珍しくジャスト文字数となりました(^^)d


会場がちょっとした?カオスに陥っている事など予想だにしていない当事者その1である王太子殿下は、自分の渾身の作品を身に付けて着飾らせた婚約者の姿にご満悦の真っ最中であった。


まぁつまりはいつも通りだったという訳で。


で、報告を聞いた途端、そのご機嫌は急降下の一途を辿り、挙げ句には地中深くまで潜って行ったがその行き先が分かる者は誰も居ない。きっと俗に言う所の地獄へと一直線かと……。

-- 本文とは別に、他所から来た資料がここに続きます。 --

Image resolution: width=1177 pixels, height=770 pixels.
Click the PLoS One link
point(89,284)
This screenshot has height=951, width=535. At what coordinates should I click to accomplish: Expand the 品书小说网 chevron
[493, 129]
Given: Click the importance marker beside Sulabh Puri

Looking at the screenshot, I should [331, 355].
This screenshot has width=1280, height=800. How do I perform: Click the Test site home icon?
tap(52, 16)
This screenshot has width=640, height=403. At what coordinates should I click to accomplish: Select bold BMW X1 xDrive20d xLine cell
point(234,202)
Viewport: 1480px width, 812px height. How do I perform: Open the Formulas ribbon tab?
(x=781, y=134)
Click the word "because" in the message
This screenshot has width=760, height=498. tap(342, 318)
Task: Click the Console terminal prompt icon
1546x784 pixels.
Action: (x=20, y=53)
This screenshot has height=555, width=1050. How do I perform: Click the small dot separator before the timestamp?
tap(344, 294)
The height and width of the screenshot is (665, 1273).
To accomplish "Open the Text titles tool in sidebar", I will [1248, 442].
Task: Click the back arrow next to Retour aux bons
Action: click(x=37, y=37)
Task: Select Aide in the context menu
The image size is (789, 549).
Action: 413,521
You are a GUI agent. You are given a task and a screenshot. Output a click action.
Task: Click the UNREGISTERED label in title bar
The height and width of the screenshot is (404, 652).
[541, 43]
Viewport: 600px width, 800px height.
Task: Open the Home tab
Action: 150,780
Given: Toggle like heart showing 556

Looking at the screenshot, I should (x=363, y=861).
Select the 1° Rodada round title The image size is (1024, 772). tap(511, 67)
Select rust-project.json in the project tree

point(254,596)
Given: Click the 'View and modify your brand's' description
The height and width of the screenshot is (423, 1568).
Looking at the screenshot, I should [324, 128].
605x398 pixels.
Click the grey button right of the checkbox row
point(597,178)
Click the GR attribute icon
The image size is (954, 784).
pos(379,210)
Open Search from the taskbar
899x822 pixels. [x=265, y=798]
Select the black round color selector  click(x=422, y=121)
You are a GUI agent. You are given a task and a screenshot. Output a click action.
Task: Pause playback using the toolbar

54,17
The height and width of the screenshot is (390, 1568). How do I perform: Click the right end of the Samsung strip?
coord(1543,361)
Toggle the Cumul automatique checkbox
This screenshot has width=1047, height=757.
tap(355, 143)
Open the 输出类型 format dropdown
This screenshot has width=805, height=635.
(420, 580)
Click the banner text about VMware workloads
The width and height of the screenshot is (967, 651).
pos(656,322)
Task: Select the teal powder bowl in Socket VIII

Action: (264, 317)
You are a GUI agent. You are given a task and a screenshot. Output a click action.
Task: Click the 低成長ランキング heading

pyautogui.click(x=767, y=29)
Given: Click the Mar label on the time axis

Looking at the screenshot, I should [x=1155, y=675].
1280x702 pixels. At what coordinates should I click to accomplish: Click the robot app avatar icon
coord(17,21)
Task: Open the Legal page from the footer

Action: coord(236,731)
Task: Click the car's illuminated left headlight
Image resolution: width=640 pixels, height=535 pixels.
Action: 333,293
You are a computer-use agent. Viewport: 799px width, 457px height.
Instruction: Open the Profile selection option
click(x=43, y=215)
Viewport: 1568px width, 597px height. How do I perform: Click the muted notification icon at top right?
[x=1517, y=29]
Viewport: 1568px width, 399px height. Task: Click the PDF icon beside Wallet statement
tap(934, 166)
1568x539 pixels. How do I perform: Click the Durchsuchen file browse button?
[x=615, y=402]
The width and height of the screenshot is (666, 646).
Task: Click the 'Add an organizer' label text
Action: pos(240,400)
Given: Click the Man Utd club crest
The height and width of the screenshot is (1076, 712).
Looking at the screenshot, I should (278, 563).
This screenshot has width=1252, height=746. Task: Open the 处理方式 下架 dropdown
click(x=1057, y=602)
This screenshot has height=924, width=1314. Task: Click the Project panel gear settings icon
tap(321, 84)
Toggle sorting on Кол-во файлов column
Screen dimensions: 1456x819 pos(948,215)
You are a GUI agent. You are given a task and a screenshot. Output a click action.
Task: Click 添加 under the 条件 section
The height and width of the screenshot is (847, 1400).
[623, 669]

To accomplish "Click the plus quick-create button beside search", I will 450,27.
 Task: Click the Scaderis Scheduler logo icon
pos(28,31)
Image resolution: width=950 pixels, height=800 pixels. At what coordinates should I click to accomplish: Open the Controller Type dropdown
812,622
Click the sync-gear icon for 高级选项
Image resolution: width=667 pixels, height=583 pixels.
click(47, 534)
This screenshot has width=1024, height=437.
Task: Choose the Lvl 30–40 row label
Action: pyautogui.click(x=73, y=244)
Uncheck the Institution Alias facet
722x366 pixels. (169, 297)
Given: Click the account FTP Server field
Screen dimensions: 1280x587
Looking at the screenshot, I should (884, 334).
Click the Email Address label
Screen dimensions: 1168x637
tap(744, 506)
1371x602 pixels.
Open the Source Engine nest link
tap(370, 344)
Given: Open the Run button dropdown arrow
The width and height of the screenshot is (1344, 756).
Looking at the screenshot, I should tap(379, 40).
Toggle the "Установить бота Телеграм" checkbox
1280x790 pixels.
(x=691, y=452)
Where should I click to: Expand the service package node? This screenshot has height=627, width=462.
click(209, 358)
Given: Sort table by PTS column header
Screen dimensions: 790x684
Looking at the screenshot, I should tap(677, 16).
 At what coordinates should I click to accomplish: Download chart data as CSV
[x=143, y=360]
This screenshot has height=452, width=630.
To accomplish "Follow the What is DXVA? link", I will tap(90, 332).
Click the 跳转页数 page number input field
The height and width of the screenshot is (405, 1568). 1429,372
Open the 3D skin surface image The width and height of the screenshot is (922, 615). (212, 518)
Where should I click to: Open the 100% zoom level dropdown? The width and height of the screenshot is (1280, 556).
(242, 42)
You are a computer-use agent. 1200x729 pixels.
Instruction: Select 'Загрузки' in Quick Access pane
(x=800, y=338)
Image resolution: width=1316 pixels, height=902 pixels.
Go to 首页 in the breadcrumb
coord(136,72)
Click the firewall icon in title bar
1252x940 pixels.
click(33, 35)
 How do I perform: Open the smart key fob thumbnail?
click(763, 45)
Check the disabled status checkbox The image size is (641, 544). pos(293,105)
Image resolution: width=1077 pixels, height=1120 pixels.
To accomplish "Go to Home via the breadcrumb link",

「チッ全く……。愚者が踊り狂うのは勝手だが他人に迷惑を掛けてまで踊るなど最低だな」


「愚者でも踊らされるに至った元凶にだけは言われたくは無いでしょうし言い分も有るかと。で、どうなさいます?放置しますか?」


進捗の確認との名目で廊下で側近のジョンソンから会場での報告を受けた王太子殿下。途端に廊下一帯が極寒の雪山へと変貌を遂げた。あくまでも雰囲気だけだが、比較的南に位置して冬でも雪など滅多に降らない王城でのある意味珍事か?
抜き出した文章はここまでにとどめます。